Exercise details:
Copy the lines from the start of the entries through the line with "(x=77, y=285)", replacing "orange" with "red" and keeping everything else unchanged.

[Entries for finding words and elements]
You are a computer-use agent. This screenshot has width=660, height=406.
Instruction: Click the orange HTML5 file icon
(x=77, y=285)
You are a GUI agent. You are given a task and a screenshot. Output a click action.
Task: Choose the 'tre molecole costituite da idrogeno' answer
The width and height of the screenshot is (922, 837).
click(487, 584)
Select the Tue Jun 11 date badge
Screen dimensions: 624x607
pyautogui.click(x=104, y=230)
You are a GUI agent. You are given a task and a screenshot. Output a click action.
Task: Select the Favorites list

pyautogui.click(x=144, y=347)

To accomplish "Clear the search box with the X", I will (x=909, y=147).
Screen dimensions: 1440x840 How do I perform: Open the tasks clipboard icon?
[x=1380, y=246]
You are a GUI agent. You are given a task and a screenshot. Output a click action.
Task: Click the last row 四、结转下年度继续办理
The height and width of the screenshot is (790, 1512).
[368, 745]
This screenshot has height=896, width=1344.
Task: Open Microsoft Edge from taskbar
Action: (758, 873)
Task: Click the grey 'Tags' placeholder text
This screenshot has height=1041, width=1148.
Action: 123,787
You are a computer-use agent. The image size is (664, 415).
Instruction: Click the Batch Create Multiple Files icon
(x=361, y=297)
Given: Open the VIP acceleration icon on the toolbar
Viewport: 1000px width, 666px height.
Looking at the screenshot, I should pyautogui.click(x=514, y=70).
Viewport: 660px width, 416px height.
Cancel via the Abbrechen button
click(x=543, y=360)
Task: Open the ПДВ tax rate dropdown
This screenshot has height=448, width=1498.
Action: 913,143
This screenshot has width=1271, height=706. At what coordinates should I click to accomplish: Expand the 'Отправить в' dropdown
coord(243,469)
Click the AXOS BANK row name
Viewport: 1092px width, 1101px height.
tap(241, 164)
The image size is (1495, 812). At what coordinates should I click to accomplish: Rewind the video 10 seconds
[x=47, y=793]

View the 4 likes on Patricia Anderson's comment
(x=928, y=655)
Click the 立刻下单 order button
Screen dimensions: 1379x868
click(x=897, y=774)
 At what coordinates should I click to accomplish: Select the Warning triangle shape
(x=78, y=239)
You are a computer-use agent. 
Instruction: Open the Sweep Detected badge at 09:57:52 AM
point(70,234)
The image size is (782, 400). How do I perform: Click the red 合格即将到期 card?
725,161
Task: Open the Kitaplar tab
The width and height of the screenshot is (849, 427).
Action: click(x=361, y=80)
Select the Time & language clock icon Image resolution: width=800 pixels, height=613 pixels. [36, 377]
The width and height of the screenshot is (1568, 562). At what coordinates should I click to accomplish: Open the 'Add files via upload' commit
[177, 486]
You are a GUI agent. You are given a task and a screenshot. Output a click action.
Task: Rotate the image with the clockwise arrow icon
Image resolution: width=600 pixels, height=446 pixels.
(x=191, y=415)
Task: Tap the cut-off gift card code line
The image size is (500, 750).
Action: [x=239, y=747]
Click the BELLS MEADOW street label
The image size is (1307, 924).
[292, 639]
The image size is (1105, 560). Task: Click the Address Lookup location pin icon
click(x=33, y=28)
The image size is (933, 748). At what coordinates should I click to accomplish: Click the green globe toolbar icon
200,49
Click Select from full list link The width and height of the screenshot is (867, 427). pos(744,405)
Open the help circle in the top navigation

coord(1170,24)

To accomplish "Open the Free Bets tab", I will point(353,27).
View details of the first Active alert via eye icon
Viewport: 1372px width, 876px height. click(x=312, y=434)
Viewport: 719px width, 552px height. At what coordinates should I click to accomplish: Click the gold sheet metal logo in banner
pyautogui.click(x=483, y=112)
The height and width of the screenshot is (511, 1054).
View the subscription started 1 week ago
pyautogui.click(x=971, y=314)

Exercise answer:
You are a computer-use agent. This screenshot has width=660, height=406.
Instruction: Click the red HTML5 file icon
(x=77, y=285)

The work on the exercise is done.